Criada para uma exposição mundial, a Biosfera de Montreal usa uma malha de triângulos de aço para formar uma esfera com cerca de 76 metros de diâmetro. O pavilhão nasceu em 1967 sem paredes convencionais, distribuindo esforços pela própria superfície e transformando a estrutura no principal elemento visual.
Por que a Biosfera de Montreal foi criada como uma grande esfera?
A Biosfera de Montreal nasceu como pavilhão de uma exposição internacional de 1967. Em vez de erguer fachadas retas e uma cobertura separada, o projeto reuniu tudo numa cúpula geodésica, usando a superfície curva como estrutura principal.
A ideia permitia criar um volume enorme com relativamente pouco material. A esfera não é completa, mas cobre grande parte de sua superfície e forma um interior aberto, com poucos obstáculos estruturais. Assim, exposições e circulação podiam ocupar o espaço sem depender de uma floresta de pilares.

Como os triângulos de aço distribuem o peso da estrutura?
O segredo está na repetição de unidades rígidas. Triângulos não deformam facilmente sem alterar o comprimento de seus lados, por isso funcionam bem em treliças. Na cúpula, tubos de aço conectados transferem esforços para peças vizinhas, espalhando cargas por uma área muito maior.
A descrição histórica do sistema de tubos e triângulos mostra que a estrutura foi concebida para usar menos material que soluções convencionais de tamanho semelhante. A própria geometria faz parte do caminho das cargas, em vez de depender de paredes pesadas.

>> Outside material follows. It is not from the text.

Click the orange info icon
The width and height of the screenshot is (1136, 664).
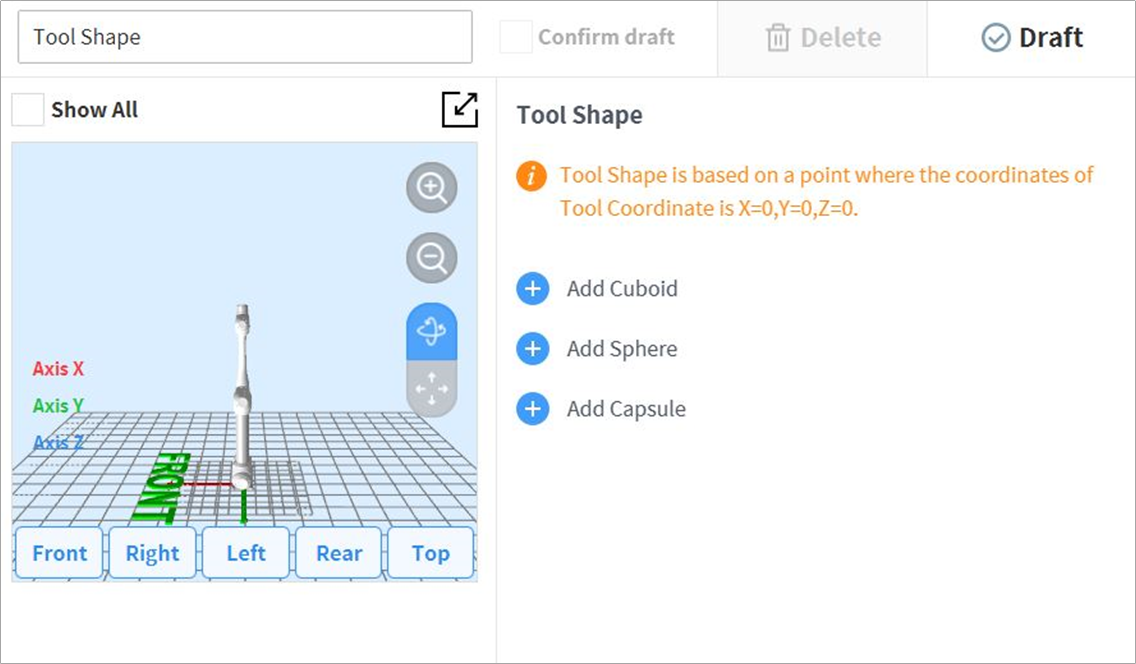click(x=532, y=177)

O que representam os 76 metros de diâmetro e 62 metros de altura?
Essas medidas colocam a construção numa escala de edifício alto, embora sua forma não tenha andares externos convencionais. O diâmetro chega a aproximadamente 76 metros, enquanto a altura ronda 62 metros. Isso cria um grande volume interno protegido por uma malha relativamente fina.
Um registro do pavilhão de 250 pés de diâmetro ajuda a visualizar essa escala. Em vez de preencher o volume com concreto ou alvenaria, a construção define seu limite com uma trama espacial, fazendo a estrutura parecer quase transparente.

Como um prédio funciona sem paredes convencionais?
Originalmente, a malha recebeu painéis transparentes, criando uma envoltória fechada sem a aparência de fachada tradicional. O que chama atenção é que a armação metálica continua legível: não existe uma parede espessa escondendo o sistema resistente, pois a própria rede triangular define a forma externa.
A solução reúne quatro elementos principais:
- Triângulos: dão rigidez local e distribuem esforços pela superfície.
- Tubos de aço: conectam os módulos e formam a malha espacial.
- Curvatura: transforma a rede plana em uma casca tridimensional resistente.
- Pele transparente: fechava o pavilhão sem apagar visualmente a estrutura.
Por que a Biosfera ainda parece tão diferente de um edifício comum?
A maior diferença é que forma, cobertura e estrutura são praticamente a mesma coisa. Não há uma caixa com teto apoiado sobre paredes. Existe uma rede curva autoportante que define o volume inteiro, deixando o esqueleto visível e fazendo cada barra participar da aparência final.
Décadas depois, a solução ainda parece pouco convencional porque reduz o edifício ao essencial: geometria, barras e conexões. Os 76 metros de diâmetro impressionam, mas o efeito vem sobretudo de como milhares de pequenas partes trabalham juntas para criar uma única superfície resistente e reconhecível.